Yep. hasattr checks if there is an attribute with a specific name.
and callable checks if the specific attribute is callable.
class Mammal(object):
def walk(self):
print "walking"
class Cat(Mammal):
def walk(self):
if hasattr(Mammal,'walk') and callable(Mammal.walk):
Mammal.walk(self);
print "another walking!"
and now:
>>> my_cat = Cat()
>>> my_cat.walk()
walking
another walking!
Note that you can also use super to get your parent class like that:
if hasattr(super(Cat, self),'walk'):
You can use the dir() function to get all the names declared for some module or class. Methods declared in classes higher up in the hierarchy will also be included.
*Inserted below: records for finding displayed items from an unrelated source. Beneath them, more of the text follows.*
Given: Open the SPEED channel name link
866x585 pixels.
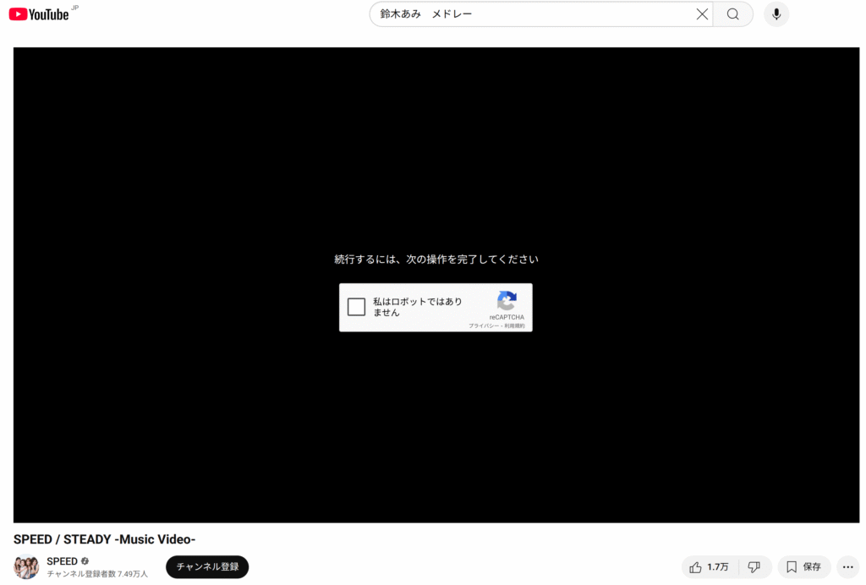Looking at the screenshot, I should coord(62,561).
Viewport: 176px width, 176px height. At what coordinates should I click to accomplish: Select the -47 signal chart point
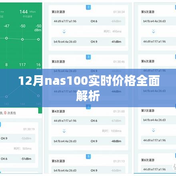[6, 38]
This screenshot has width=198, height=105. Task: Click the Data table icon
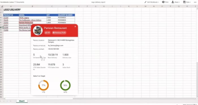(x=184, y=2)
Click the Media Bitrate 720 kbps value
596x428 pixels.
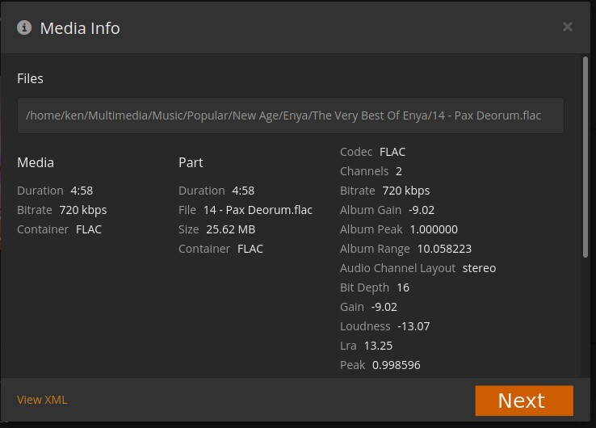pyautogui.click(x=83, y=210)
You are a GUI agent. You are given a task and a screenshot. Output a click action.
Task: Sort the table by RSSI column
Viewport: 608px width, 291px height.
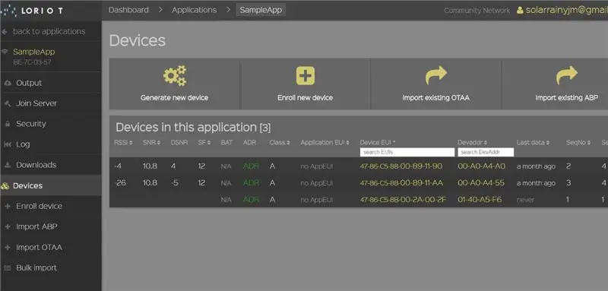click(x=123, y=143)
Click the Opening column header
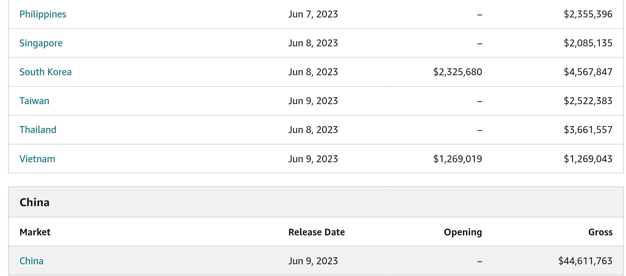 463,232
Note, however, that this will also include attributes, so check with callable() first.
Also, calling the parent method looks a bit different in python, see the code below.
def walk(self):
if "walk" in dir(Mammal) and callable(Mammal.walk):
Mammal.walk(self)
# do something
you can keep your original method in a field
class MyClass:
def __method(self):
pass
def __init__(self):
self.method = __method
and than check for identity and call the saved method
import inspect
class SomeClass():
def __init__(self):
...
def somefunc(self):
....
def someOtherFunc(self):
....
allmembers = inspect.getmembers(SomeClass, predicate=inspect.ismethod)
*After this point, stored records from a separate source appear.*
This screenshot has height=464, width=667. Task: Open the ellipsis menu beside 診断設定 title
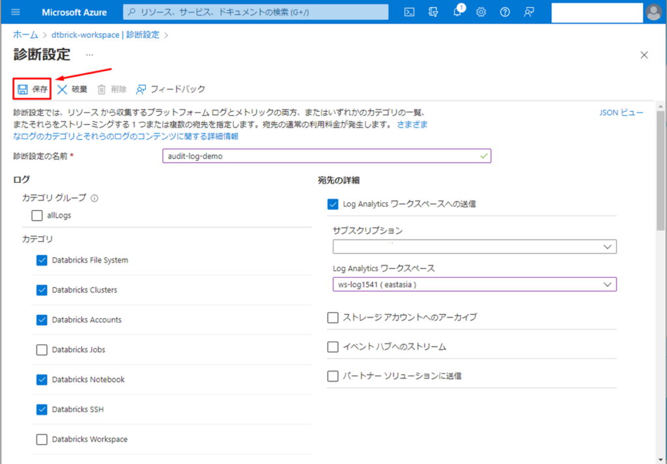point(89,55)
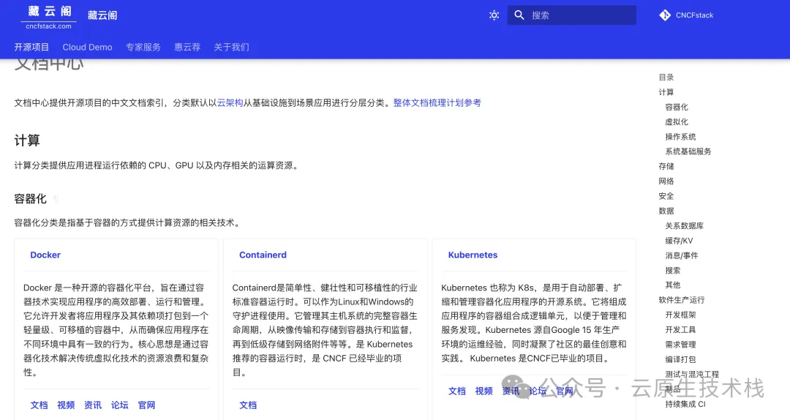Jump to 虚拟化 in the table of contents
Image resolution: width=790 pixels, height=420 pixels.
coord(676,122)
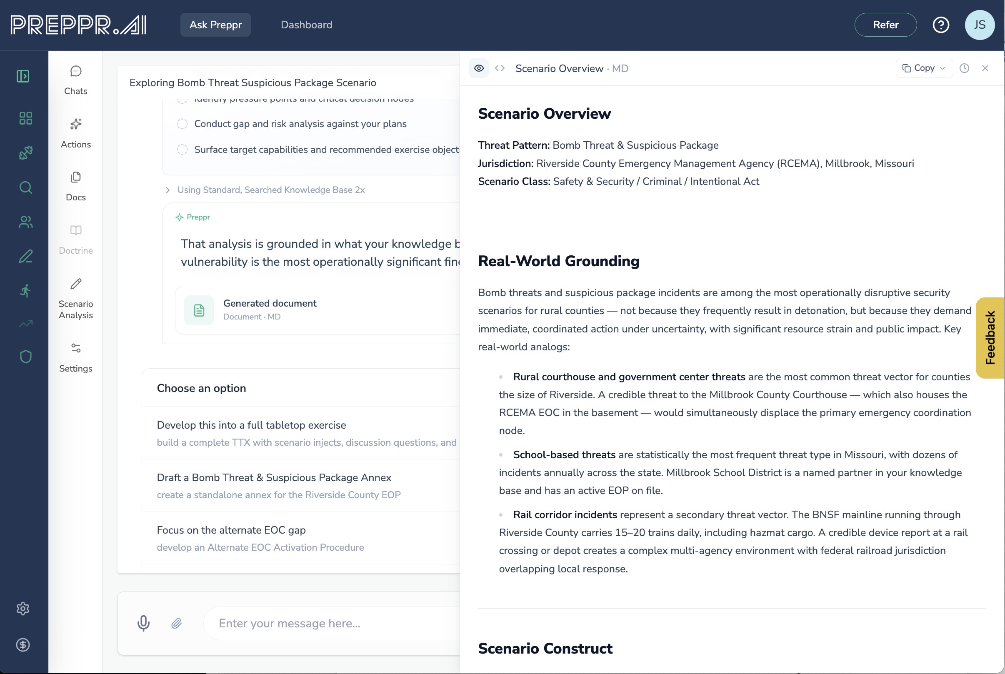Click the paperclip attachment icon

coord(176,623)
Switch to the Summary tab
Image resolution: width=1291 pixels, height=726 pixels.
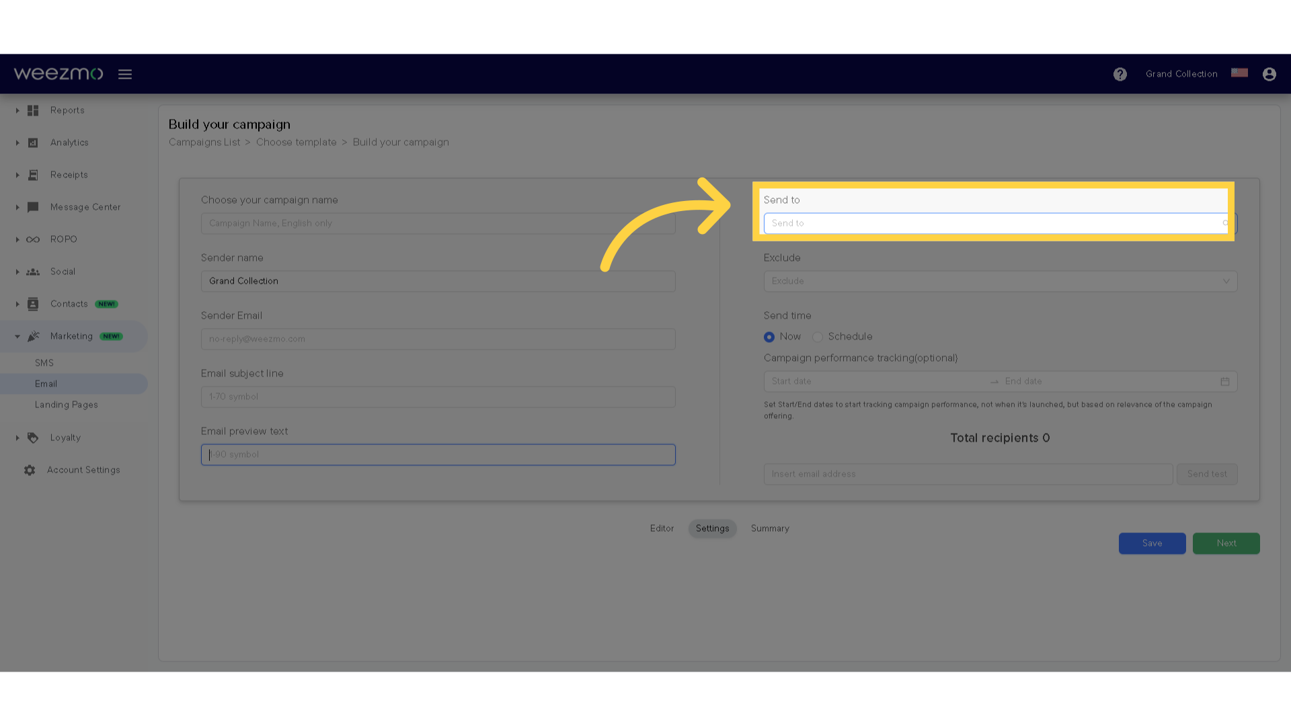(770, 528)
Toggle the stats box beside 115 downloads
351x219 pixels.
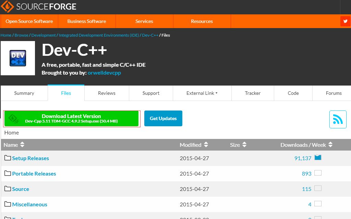pyautogui.click(x=318, y=189)
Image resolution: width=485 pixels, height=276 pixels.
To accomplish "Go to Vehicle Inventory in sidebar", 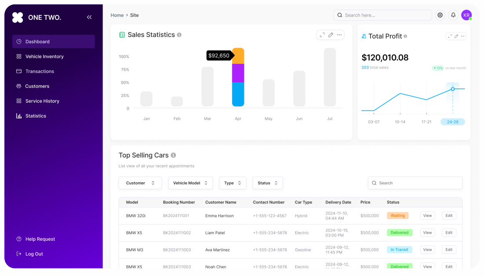I will (x=44, y=56).
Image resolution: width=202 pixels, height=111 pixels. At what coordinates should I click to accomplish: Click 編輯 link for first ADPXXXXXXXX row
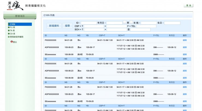185,47
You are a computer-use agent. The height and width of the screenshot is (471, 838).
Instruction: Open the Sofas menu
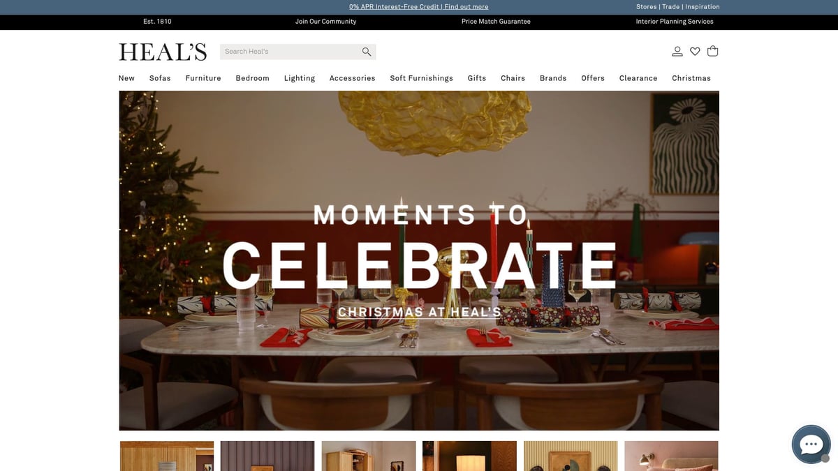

getmembers returns a list of all methods define within the given class, it is a list of tuples that contains method names and definitions:
[('__init__', <unbound method SomeClass.__init__>),
('somefunc', <unbound method SomeClass.somefunc>),
('someOtherFunc', <unbound method SomeClass.someOtherFunc>)]
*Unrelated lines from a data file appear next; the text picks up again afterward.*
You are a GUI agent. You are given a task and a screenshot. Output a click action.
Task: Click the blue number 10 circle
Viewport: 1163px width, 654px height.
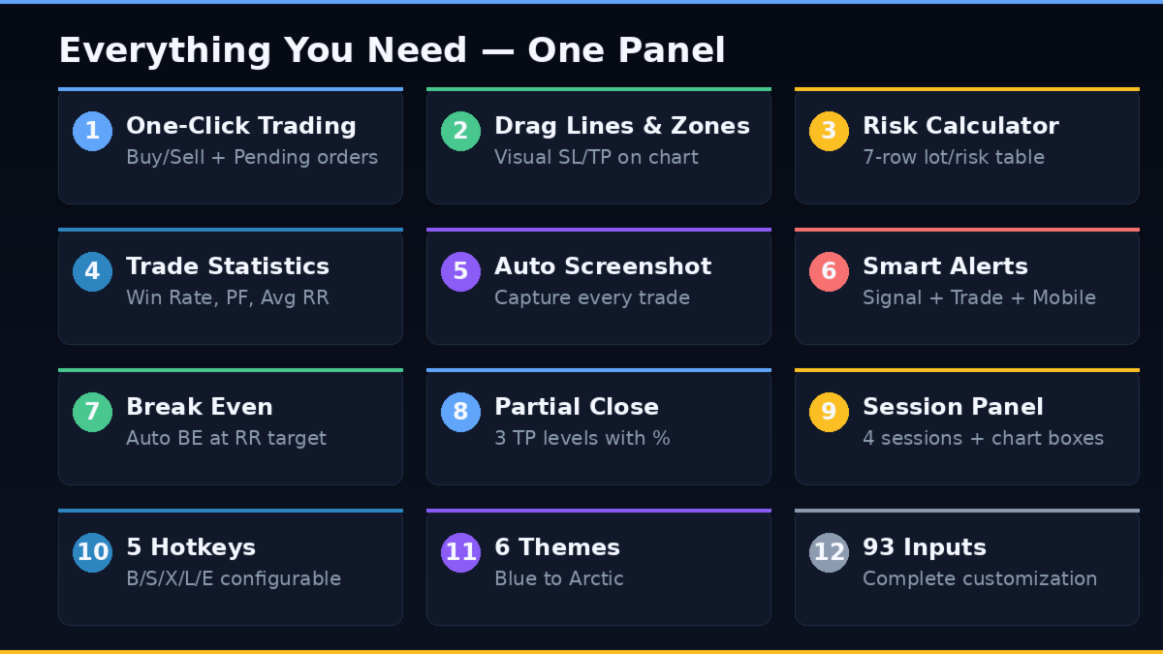(x=92, y=552)
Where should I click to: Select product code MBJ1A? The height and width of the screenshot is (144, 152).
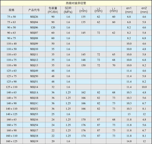tap(34, 92)
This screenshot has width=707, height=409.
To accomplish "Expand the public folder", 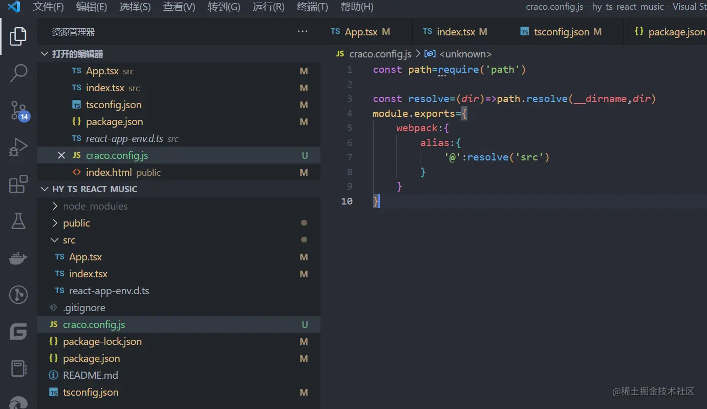I will (x=76, y=223).
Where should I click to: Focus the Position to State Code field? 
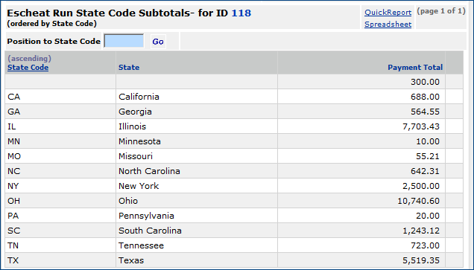pos(124,41)
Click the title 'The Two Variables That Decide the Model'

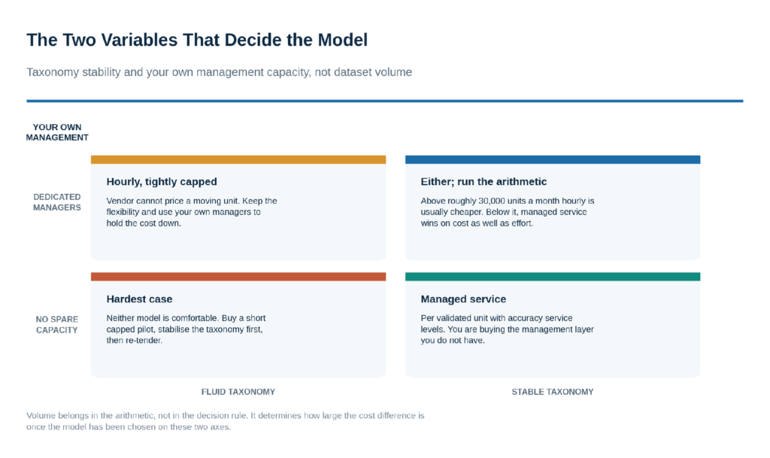coord(197,40)
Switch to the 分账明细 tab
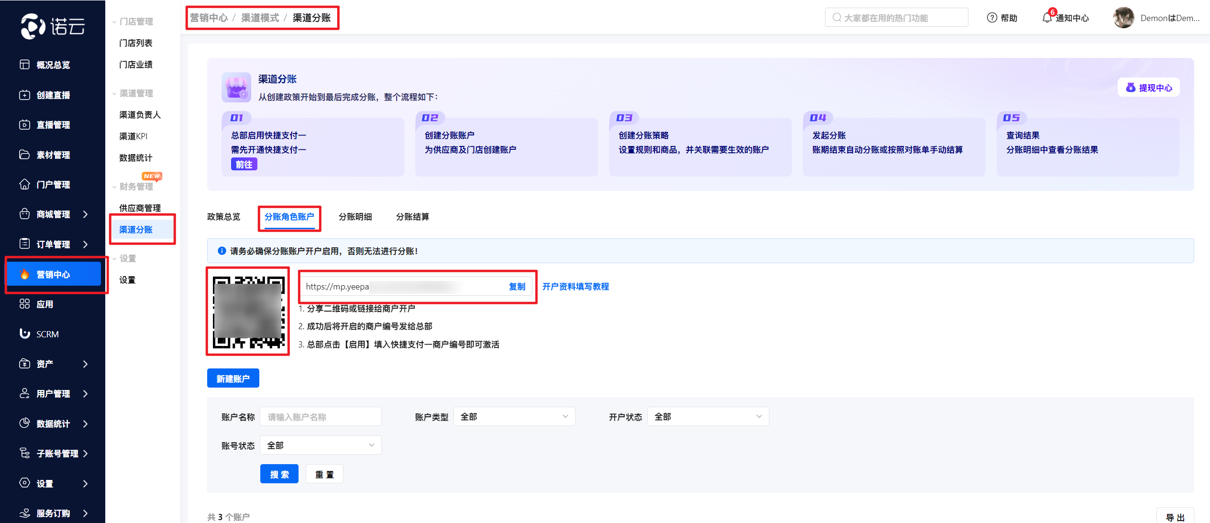 pyautogui.click(x=355, y=217)
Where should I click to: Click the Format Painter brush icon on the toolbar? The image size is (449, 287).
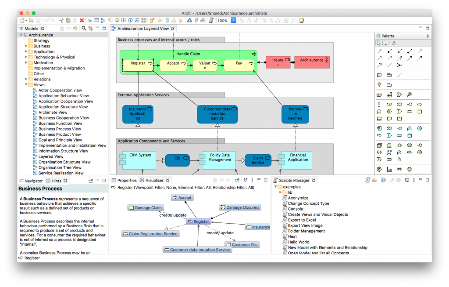pos(394,44)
Since first elements of the tuple are strings, you can use string based methods to filter base methods like __init__
allmembers = filter(lambda x: not x.startswith('__'), [x[0] for x in inspect.getmembers(SomeClass, predicate=inspect.ismethod))])
[('somefunc', <unbound method SomeClass.somefunc>),
('someOtherFunc', <unbound method SomeClass.someOtherFunc>)]
You can get a list of all methods defined within the class and check if you have a similarly named method, Sincegetmembers returns you an unbound method instance, you can also reach that function easily.